Iowa State crop field day Aug. 25

Iowa Learning Farms, Iowa State University Research and Demonstration Farms and Iowa State Extension are hosting a field day at the Agricultural Engineering and Agronomy Farm, near Ames, Aug. 25, from 9 a.m. to 2:15 p.m.

The field day will feature strip-tillage and precision agriculture technology. Attendees will learn about all aspects of strip-tillage, network with farmers who have been using this practice, talk with experts about crop issues and see in-field, strip-tillage and precision agriculture demonstrations. Admission is free and lunch is included.

With the implementation of strip-tillage, landowners and farmers report better water infiltration, improved soil structure, and potential for reduced fuel, machinery and other crop input costs. Before planting (fall post-harves or spring pre-plant) a strip-tillage implement creates strips of tilled soil. Surface residue is left undisturbed between the tilled strips. Corn or soybeans are planted into the tilled soil strips, which warm and dry faster than the rest of the field, making this system ideal for some Iowa soil types.

Farmers wanting to plant continuous corn may consider the strip-tillage features of soil conservation, controlled wheel traffic and fuel savings. Farmers are producing top-end continuous corn yields with a single fall or spring strip-tillage pass. Guidance systems allow the farmer to control specific strip placement from year-to-year, either splitting previous year’s planted rows or planting on top of the previous year’s rows.

Field day guests will rotate between two morning and two afternoon sessions. The morning sessions include Matt Darr, Iowa State agricultural and biosystems engineering department assistant professor, who will discuss and demonstrate precision agriculture technology and equipment and Mark Hanna, Iowa State Extension agricultural engineer, who will discuss strip-tillage equipment and take questions from attendees. Guests also can visit with several implement company representatives and see in-field strip-tillage demonstrations.

After lunch, Iowa State Extension corn agronomist Roger Elmore and plant pathologist Alison Robertson will answer questions of crop concerns. Attendees are encouraged to bring samples of ears or plant leaves so these experts can better identify problems and solutions. The field day offers time for attendees to network and learn from soil and crop experts.

The ILF Conservation Station also will be on display at the field day. Guests can see the rainfall simulator demonstration and visit the learning lab in the station. The rainfall simulator shows the effects of rain on several different surface scenarios and subsurface drainage including highly disturbed land, no-till and residue-covered surfaces, buffers and permeable pavement. The learning lab includes displays and hands-on activities highlighting why soil and water quality are important.

Due to reconstruction of U.S. Highway 30, access to the Iowa State Agricultural Engineering and Agronomy Farm on Aug. 25 will be re-routed. Organizers of the event offer the following alternate directions because direct access to the farm from Highway 30 is closed:

- Coming from the west, exit at Highway 17 east of Boone, travel south one mile to 240th Street (gravel), turn left and go two miles east to U Avenue, then north to the farm.

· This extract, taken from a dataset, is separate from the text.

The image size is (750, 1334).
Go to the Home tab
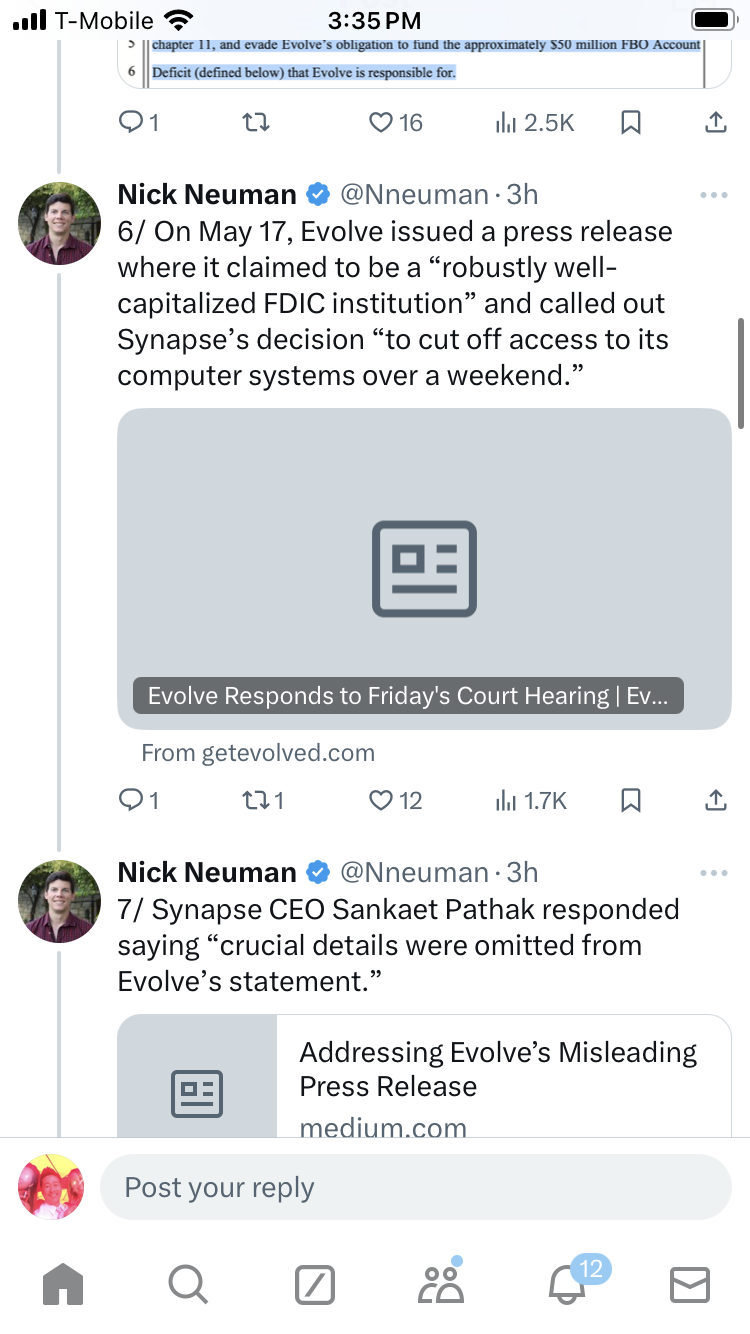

- Coming from the east, exit off Highway 30 at South Dakota Avenue near west Ames, travel south on South Dakota to 240th Street (gravel), go west five miles to U Avenue, then north to the farm.

Iowa Learning Farms are building a Culture of Conservation, encouraging adoption of residue management and conservation practices. Farmers, researchers and ILF staff work to encourage farmers to implement the best in-field management practices that increase water and soil quality while remaining profitable. Iowa Learning Farms is a partnership between the Iowa Department of Agriculture and Land Stewardship, Iowa State University Extension, Leopold Center for Sustainable Agriculture, Iowa Natural Resources Conservation Service, Iowa Department of Natural Resources and the U.S. Environmental Protection Agency (section 319); in cooperation with Conservation Districts of Iowa and the Iowa Farm Bureau.